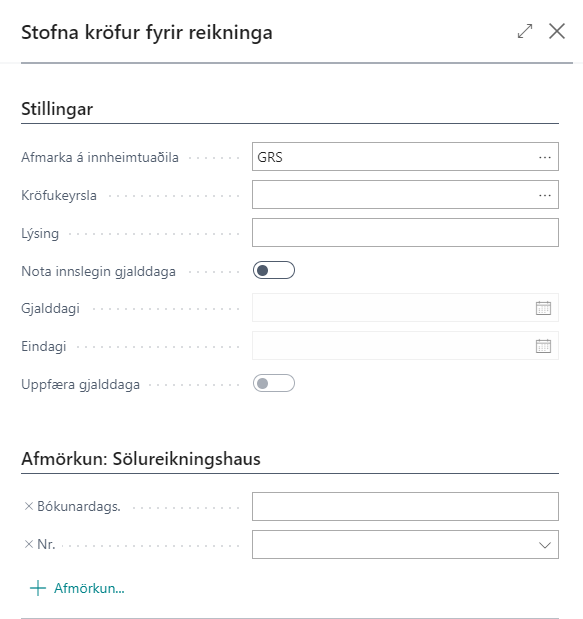Viewport: 583px width, 619px height.
Task: Click the Bókunardags. filter input field
Action: tap(405, 506)
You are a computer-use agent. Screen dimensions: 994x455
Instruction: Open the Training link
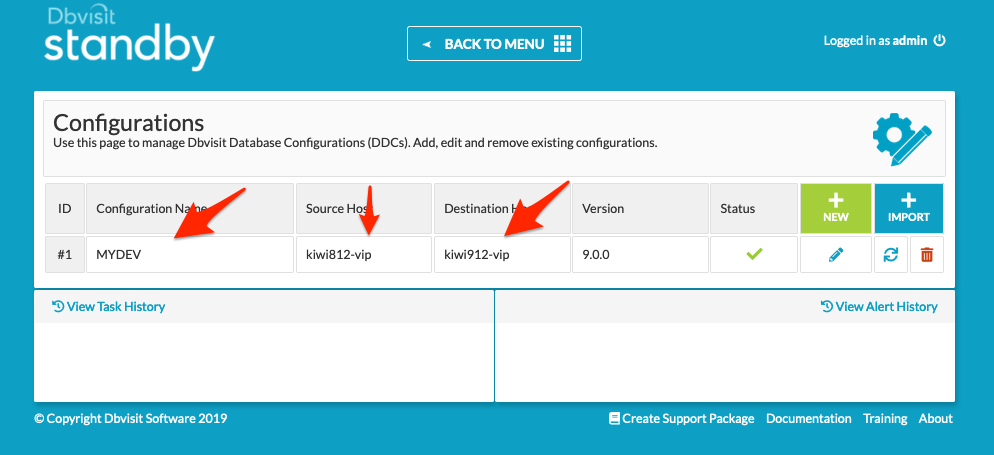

......

EXERCISE OBJECTIVE — Reproduce the material above exactly, but only from the line with "You are a computer-use" through its last line, leaving pictures out.

SOLUTION TO THIS EXERCISE —
You are a computer-use agent. Screen dimensions: 994x455
Instruction: Open the Training link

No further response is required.